# Devil's advocate



## londonmasri

Hi,

What is an idiomatic/natural Arabic (MSA & EA) translation of 'devil's advocate'?
I.e. the TV presenter is playing the devil's advocate.

I have taken this explanation from wikipedia :


> In common parlance, a _*devil's advocate*_ is someone who, given a certain argument, takes a position he or she does not necessarily agree with, just for the sake of argument. In taking such position, the individual taking on the devil's advocate role seeks to engage others in an argumentative discussion process.


 
Looking forward to the replies.


----------



## Egyptlover

I think it's "محامي الشيطان" in both EA and MSA.


----------



## londonmasri

Egyptlover said:


> I think it's "محامي الشيطان" in both EA and MSA.


 
Thank you, Egyptlover.

How would you say 'he is playing the devil's advocate'? (acting out the part of the devil's advocate).


----------



## elroy

Egyptlover said:


> I think it's "محامي الشيطان" in both EA and MSA.

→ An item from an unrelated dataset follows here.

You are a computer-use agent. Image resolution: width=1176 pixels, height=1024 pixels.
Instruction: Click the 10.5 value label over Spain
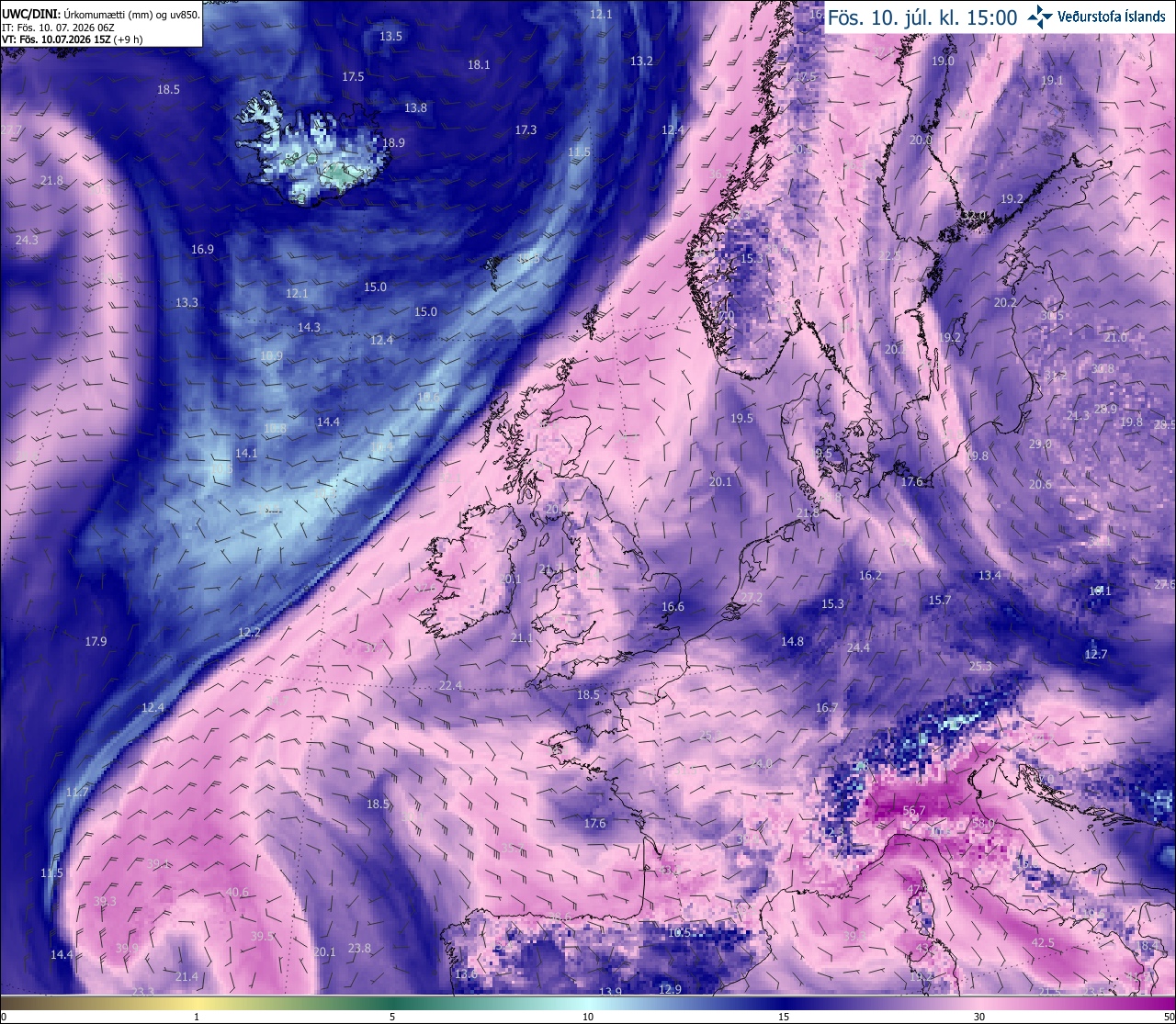coord(679,932)
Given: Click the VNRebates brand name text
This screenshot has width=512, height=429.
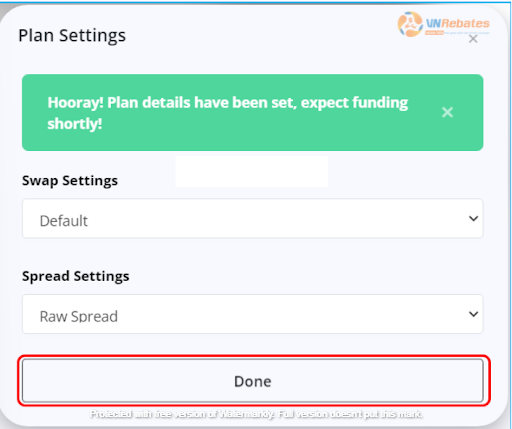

 That sounds _really _weird in Arabic.  Is it actually commonly used?  Would an Arab who doesn't know English actually understand it?


----------



## rayloom

elroy said:


> That sounds _really _weird in Arabic.  Is it actually commonly used?  Would an Arab who doesn't know English actually understand it?

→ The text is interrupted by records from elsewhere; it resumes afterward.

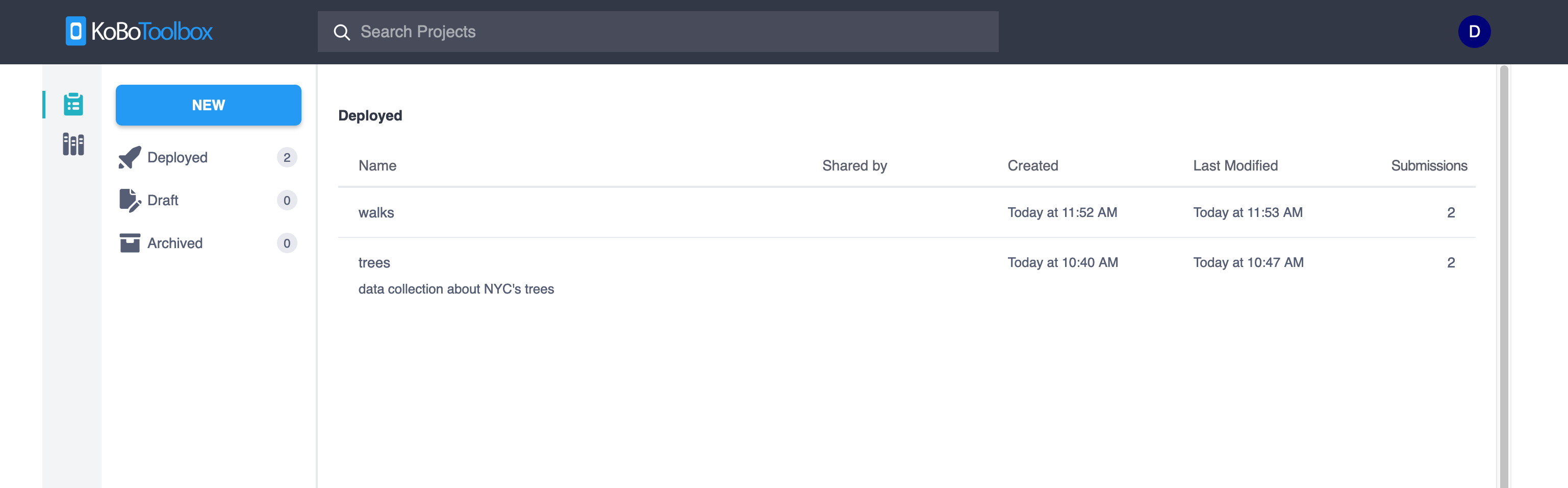Click the Created column header
The image size is (1568, 488).
[x=1032, y=166]
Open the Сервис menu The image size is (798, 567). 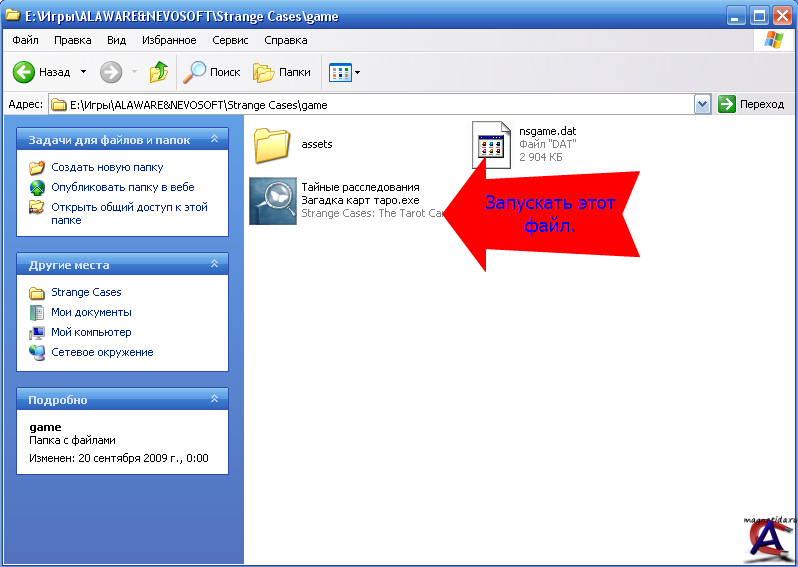[230, 40]
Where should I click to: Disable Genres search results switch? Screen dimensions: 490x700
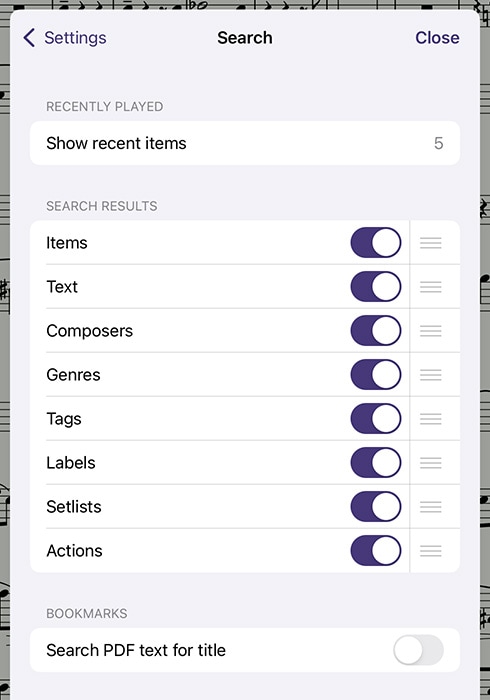pyautogui.click(x=376, y=375)
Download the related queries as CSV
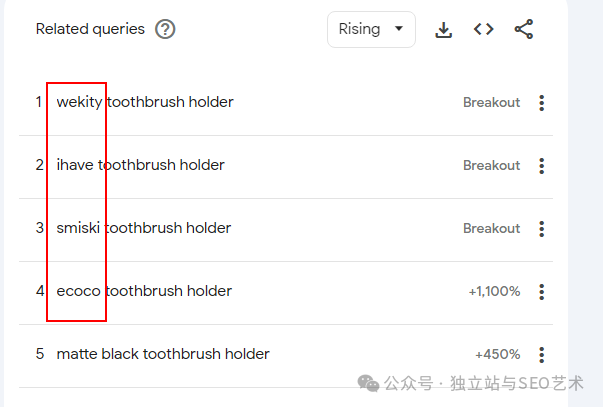Viewport: 603px width, 407px height. (x=444, y=29)
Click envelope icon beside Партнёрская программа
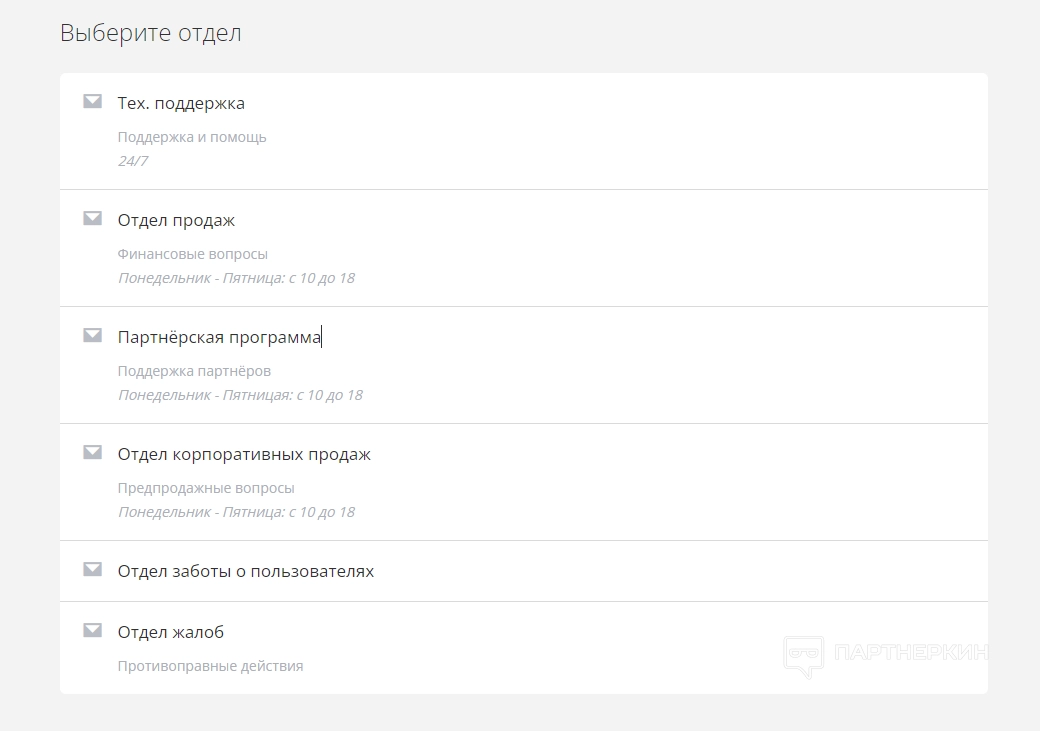 pyautogui.click(x=92, y=335)
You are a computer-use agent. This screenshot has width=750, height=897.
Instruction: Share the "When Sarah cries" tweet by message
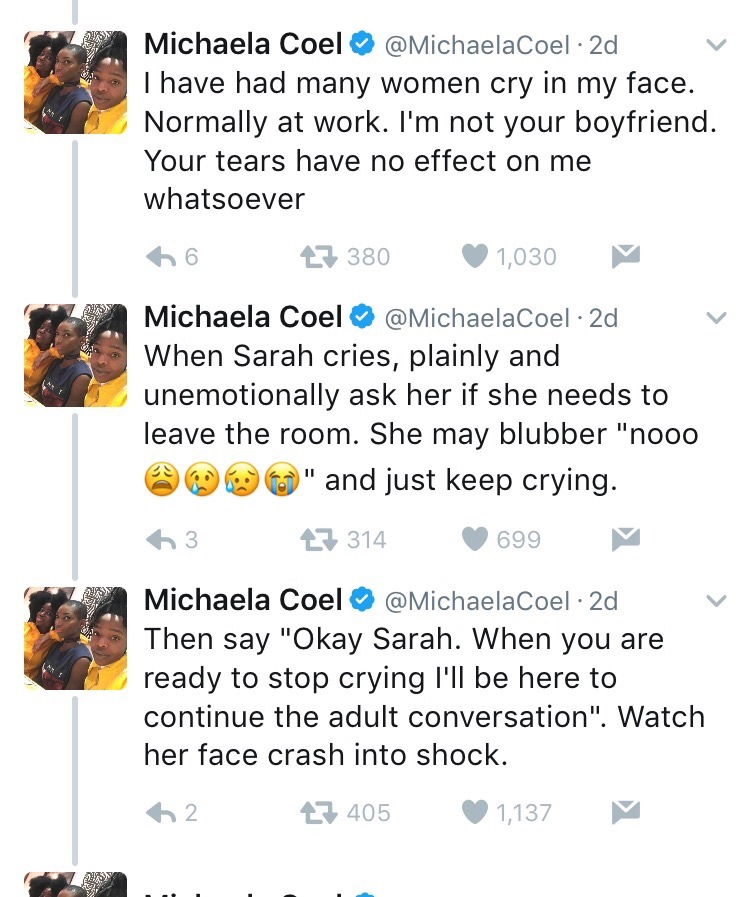click(625, 540)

It is quite common. I actually knew it in Arabic before knowing it in English!


----------



## elroy

Interesting!  I guess I'll have to train my ear to accept it as normal.


----------



## ayed

elroy said:


> Interesting! I guess I'll have to train my ear to accept it as normal.


 
It is known that any something new to one's ears is strange.So am I, elory.
Anyway, I usually hear :
هذا من أنصار الشيطان
أو هذا من حزب ا لشيطان


----------



## londonmasri

ayed said:


> It is known that any something new to one's ears is strange.So am I, elory.
> Anyway, I usually hear :
> هذا من أنصار الشيطان
> أو هذا من حزب ا لشيطان


 
Does this convery the same meaning as devil's advocate?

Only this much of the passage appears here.